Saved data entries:
-- -- --

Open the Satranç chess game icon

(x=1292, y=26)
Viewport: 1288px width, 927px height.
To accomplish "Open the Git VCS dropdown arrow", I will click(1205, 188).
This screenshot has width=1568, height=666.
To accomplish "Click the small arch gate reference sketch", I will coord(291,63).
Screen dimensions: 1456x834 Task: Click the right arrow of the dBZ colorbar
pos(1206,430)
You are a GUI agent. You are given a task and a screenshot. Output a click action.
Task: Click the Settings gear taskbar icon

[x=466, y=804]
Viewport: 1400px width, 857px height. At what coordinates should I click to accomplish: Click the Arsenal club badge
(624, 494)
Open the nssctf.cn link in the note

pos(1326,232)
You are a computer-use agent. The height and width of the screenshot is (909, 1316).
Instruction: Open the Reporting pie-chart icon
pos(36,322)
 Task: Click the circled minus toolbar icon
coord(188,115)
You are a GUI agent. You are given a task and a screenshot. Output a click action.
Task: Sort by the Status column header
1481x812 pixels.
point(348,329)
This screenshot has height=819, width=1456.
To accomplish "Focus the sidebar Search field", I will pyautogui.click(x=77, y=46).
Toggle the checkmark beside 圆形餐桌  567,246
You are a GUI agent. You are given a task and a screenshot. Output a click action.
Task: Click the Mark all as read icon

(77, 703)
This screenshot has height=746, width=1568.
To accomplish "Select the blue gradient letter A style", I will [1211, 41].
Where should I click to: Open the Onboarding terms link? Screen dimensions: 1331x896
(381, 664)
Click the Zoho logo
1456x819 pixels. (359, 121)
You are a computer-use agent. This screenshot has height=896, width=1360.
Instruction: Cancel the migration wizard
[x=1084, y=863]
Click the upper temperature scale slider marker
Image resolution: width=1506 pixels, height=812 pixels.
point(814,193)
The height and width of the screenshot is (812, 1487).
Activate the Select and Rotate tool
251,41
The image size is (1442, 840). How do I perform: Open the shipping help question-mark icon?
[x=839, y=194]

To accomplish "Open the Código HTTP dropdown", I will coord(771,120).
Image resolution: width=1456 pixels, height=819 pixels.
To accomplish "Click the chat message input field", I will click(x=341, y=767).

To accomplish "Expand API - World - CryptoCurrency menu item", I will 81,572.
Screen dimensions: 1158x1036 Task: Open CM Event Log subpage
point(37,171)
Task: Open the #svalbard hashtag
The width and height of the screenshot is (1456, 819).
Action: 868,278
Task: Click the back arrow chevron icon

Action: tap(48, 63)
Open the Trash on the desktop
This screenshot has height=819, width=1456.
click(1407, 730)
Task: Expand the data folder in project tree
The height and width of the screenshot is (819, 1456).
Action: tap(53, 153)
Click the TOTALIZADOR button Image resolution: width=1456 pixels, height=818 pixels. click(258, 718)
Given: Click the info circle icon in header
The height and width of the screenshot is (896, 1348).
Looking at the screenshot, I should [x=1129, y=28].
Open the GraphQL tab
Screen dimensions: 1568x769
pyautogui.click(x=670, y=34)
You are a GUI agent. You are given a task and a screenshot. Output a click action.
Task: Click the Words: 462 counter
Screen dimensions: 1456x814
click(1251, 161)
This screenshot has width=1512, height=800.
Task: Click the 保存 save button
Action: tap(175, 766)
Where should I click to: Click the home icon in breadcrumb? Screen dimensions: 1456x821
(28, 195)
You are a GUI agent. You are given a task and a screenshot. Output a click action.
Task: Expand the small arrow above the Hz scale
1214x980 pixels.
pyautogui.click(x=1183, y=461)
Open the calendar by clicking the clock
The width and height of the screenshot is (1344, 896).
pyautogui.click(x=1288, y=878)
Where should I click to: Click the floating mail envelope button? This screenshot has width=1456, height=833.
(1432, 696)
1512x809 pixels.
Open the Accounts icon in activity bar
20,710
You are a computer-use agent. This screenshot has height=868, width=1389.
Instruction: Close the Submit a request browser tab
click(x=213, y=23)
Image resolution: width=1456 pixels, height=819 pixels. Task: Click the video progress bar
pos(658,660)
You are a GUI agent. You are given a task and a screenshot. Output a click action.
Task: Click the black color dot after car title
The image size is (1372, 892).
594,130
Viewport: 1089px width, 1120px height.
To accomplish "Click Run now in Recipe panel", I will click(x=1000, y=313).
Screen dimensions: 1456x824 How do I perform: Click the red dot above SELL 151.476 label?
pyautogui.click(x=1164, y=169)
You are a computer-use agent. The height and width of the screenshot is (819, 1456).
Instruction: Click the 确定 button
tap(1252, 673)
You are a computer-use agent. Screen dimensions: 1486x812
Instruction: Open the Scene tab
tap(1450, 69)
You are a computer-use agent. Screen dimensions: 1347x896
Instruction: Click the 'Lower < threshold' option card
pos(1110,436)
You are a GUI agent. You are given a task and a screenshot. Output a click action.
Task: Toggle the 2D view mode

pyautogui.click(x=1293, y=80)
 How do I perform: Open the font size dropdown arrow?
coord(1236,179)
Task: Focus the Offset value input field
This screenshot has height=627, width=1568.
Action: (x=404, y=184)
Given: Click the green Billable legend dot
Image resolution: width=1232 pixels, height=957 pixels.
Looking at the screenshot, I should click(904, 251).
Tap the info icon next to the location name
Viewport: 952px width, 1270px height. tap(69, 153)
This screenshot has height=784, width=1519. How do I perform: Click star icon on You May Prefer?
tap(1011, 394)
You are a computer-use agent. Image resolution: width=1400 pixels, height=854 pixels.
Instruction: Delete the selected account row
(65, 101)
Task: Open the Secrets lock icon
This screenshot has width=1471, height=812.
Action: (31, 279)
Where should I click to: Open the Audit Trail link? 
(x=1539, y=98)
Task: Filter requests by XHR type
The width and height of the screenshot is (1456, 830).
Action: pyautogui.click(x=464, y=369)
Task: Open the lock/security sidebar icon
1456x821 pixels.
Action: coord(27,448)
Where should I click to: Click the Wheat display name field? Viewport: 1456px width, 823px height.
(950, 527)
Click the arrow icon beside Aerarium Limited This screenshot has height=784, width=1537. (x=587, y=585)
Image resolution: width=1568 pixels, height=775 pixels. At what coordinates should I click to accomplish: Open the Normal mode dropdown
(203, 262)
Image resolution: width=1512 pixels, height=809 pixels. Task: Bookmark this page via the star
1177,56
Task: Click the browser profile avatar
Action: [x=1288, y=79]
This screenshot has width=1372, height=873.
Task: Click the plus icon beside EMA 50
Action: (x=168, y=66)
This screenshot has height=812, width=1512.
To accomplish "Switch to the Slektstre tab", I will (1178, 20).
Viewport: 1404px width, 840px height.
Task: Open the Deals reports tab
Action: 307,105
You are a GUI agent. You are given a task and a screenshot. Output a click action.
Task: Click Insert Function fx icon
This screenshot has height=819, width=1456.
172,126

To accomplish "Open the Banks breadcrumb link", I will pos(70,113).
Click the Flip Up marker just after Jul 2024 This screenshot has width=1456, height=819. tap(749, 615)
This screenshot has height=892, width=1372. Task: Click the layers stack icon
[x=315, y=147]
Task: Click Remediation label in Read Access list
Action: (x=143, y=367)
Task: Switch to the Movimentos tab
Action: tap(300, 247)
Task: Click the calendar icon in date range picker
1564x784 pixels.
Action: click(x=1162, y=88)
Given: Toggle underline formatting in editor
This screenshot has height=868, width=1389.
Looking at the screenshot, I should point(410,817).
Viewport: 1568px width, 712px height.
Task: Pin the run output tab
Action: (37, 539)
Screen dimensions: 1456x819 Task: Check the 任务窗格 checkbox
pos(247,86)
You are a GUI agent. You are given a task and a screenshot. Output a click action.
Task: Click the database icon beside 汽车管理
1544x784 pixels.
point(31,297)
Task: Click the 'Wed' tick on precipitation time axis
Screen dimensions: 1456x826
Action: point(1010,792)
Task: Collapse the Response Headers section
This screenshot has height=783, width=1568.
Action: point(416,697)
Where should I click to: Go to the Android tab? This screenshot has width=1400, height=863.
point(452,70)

-- -- --

WHAT THIS TASK INVOLVES: A line belongs in the answer if it contains the word "marker"; copy every such line from the data above.

TASK RESULT:
Click the upper temperature scale slider marker
Click the Flip Up marker just after Jul 2024 This screenshot has width=1456, height=819. tap(749, 615)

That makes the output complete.